My interest in wearable is in how they can be useful and monetized in the private sector. Clearly, the applications for police, fire rescue and military are needed and in the future may be looked upon as how could we have ever done without them. But, other than convenience what applications do they really hold? Now after reading the article, from a psychology viewpoint the the possibilities are endless. Here's an exert:
Some companies are giving wearables to their employees on the ground for second-by-second inventory updates. Others are using them internally to see how their corporate employees interact.
Read the full article here at TheNextWeb.
I am surprised I had not come across TheNextWeb.com sooner. Their site has the best layout and quality of articles that I've had the pleasure of reading in a long time. I strongly recommend bookmarking it and check out the Insights and Offers sections. It's at the top of my reading list now.
While searching for domain technology news, I had the pleasure of stumbling upon another great technology site for tech startups that is a start up. Edward Domain is the founder and CEO of Techli.com He is a writer, U.S. Army veteran, serial entrepreneur and chronic early adopter. Having worked for startups in Silicon Valley and Chicago, Edward founded, grew and successfully exited his own previous startup and loves telling the tales of innovators everywhere. Based out of St. Louis, Techli.com also has a show on PBS that covers innovators in a candid business casual format that yields a closer personal experience of the entrepreneurs behind the scenes while delivering the synergy.
Techli.com has a nice layout and I found several several article worth reading, it's bookmark worthy and on my reading list.

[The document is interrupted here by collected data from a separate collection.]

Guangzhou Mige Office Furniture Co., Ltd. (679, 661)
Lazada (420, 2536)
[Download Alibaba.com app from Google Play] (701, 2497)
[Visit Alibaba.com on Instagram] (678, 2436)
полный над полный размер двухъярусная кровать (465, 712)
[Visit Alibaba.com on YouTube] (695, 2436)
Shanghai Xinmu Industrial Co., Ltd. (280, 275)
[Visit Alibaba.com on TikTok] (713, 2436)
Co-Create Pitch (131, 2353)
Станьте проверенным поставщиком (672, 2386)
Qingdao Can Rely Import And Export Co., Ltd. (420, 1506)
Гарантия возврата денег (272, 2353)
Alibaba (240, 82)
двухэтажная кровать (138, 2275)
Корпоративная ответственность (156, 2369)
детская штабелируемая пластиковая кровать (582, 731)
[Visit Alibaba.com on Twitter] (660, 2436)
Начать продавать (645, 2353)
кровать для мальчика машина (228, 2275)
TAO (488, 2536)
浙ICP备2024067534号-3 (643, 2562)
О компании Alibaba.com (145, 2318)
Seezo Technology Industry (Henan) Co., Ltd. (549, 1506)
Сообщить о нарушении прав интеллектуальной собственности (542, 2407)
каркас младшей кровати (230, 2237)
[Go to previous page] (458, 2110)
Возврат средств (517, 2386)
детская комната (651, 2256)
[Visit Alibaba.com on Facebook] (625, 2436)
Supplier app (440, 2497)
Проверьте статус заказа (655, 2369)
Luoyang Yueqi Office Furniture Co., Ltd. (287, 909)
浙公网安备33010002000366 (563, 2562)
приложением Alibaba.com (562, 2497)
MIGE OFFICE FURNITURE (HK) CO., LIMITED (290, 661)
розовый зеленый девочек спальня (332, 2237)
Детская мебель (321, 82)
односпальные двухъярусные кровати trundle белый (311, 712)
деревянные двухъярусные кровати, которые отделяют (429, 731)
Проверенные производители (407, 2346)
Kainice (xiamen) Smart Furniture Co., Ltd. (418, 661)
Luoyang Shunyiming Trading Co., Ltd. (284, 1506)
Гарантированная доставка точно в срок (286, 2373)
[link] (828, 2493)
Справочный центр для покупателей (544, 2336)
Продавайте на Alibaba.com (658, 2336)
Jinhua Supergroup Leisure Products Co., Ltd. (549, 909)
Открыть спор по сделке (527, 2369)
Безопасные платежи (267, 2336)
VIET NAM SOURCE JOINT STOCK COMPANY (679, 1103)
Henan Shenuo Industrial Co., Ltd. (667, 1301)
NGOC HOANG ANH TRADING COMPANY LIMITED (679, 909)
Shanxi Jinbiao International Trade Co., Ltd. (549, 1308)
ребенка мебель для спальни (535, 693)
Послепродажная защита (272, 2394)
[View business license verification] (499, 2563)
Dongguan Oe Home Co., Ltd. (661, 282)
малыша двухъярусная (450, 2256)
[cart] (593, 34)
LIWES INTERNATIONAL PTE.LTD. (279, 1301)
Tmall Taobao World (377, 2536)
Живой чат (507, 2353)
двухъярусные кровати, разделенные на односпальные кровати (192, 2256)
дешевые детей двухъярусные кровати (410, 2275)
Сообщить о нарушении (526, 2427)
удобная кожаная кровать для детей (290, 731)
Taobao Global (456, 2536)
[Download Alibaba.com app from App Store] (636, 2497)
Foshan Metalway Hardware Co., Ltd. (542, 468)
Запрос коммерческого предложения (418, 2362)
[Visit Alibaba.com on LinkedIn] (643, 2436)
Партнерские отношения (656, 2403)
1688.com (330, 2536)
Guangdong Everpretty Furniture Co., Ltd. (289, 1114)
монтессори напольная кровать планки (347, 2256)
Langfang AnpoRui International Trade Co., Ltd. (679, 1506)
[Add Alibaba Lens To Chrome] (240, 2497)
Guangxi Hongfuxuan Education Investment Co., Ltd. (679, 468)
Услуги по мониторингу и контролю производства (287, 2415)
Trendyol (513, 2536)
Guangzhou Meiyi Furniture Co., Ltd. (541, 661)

I'd like to see this level of ground floor reporting for innovative technology roll out to all major cities around the world.
I've been digging into futuristic technology and uncovered an article by Mike Edelhart on Yahoo/Tech news entitled, 9 Technologies That Will Soon Be Inside You. It's interesting news and there just might be some up and coming products to invest in.
I have to admit some of these tech products freak me out. These aren't ideas, they're working prototypes and the concepts, along with the business models, makes sense for each. It's easy to be comfortable with these, we already have several medical implants.
Here's the list: implantable smartphones, healing chips, cyber pills, implantable birth control, smart tattoos, brain-computer interface, meltable bio-batteries, smart dust and the verified self. Is this the biblical mark of the beast? Read the full article with the slide show here.
I stumbled upon the topic of technology camps and had to delve a little further. First the term 'tech camp' reminded me of some of the sweat shops I've worked in, they could be described as a 'camp', but more I found out there are quite a few tech camps catering to all ages, genders and vocations.
When I think of summer camp, I envision a lake in the mountains where kids roast marsh-mellows, ride canoes, fish and generally relax for a week or two. What's becoming more popular are tech camps for kids ages 6 and up and they're taking classes like programming, audio video engineering, robotics, and app design. I found technology camps not just for kids, but for teachers and executives to tune up with. Instructional design is the way of the new classroom any anyone that's familiar and comfortable with technology is going to be well ahead of the game. (And there's even game development classes.) At the college level there are even more camps to excel or catch up.
Tech camps aren't a new concept, but are growing. Here's and article by Tony Wan from 2013 with a list of popular kids camps. Camps and programs like these may just spark the genius in your child or expand an executive's insight.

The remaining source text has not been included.